▶ _HOW TO COMPLETE THIS TASK_
With no edits of any kind, print each record that follows.

▶ _EXTRACTED ENTRIES_
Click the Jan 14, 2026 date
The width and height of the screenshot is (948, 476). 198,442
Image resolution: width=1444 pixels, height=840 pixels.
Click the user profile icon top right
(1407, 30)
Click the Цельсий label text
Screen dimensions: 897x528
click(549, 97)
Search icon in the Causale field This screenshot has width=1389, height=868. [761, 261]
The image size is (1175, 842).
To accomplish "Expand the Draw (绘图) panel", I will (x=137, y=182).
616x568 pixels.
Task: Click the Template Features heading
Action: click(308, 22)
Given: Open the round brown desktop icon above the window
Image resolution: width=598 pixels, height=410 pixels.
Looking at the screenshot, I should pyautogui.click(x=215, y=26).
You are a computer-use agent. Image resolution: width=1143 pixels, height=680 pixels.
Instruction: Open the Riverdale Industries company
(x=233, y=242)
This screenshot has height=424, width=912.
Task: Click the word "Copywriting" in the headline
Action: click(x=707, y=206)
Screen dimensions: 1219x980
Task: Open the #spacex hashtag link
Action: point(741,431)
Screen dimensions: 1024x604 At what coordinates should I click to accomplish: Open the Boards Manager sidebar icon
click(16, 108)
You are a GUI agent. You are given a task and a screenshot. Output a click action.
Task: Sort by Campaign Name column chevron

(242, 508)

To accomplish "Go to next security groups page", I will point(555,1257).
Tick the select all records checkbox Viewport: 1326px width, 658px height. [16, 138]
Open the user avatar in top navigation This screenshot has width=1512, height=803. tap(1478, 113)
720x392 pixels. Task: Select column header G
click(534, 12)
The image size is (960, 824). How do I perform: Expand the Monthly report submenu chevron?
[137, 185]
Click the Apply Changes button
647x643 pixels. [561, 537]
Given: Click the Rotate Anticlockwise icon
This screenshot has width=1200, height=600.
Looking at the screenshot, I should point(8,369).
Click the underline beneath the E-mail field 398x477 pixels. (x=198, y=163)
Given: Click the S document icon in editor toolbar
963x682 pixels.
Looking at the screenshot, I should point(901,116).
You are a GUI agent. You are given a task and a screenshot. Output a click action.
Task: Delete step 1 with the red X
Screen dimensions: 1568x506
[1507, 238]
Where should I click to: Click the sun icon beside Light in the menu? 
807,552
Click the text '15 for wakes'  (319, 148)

▶ _RESULT OF THIS TASK_
Click the Jan 14, 2026 date
The width and height of the screenshot is (948, 476). 198,442
Image resolution: width=1444 pixels, height=840 pixels.
Click the user profile icon top right
(1407, 30)
Click the Цельсий label text
Screen dimensions: 897x528
click(549, 97)
Search icon in the Causale field This screenshot has width=1389, height=868. [761, 261]
The image size is (1175, 842).
To accomplish "Expand the Draw (绘图) panel", I will (x=137, y=182).
616x568 pixels.
Task: Click the Template Features heading
Action: click(308, 22)
Given: Open the round brown desktop icon above the window
Image resolution: width=598 pixels, height=410 pixels.
Looking at the screenshot, I should pyautogui.click(x=215, y=26).
You are a computer-use agent. Image resolution: width=1143 pixels, height=680 pixels.
Instruction: Open the Riverdale Industries company
(x=233, y=242)
This screenshot has height=424, width=912.
Task: Click the word "Copywriting" in the headline
Action: click(x=707, y=206)
Screen dimensions: 1219x980
Task: Open the #spacex hashtag link
Action: point(741,431)
Screen dimensions: 1024x604 At what coordinates should I click to accomplish: Open the Boards Manager sidebar icon
click(16, 108)
You are a GUI agent. You are given a task and a screenshot. Output a click action.
Task: Sort by Campaign Name column chevron

(242, 508)

To accomplish "Go to next security groups page", I will point(555,1257).
Tick the select all records checkbox Viewport: 1326px width, 658px height. [16, 138]
Open the user avatar in top navigation This screenshot has width=1512, height=803. tap(1478, 113)
720x392 pixels. Task: Select column header G
click(534, 12)
The image size is (960, 824). How do I perform: Expand the Monthly report submenu chevron?
[137, 185]
Click the Apply Changes button
647x643 pixels. [561, 537]
Given: Click the Rotate Anticlockwise icon
This screenshot has width=1200, height=600.
Looking at the screenshot, I should point(8,369).
Click the underline beneath the E-mail field 398x477 pixels. (x=198, y=163)
Given: Click the S document icon in editor toolbar
963x682 pixels.
Looking at the screenshot, I should point(901,116).
You are a GUI agent. You are given a task and a screenshot. Output a click action.
Task: Delete step 1 with the red X
Screen dimensions: 1568x506
[1507, 238]
Where should I click to: Click the sun icon beside Light in the menu? 
807,552
Click the text '15 for wakes'  (319, 148)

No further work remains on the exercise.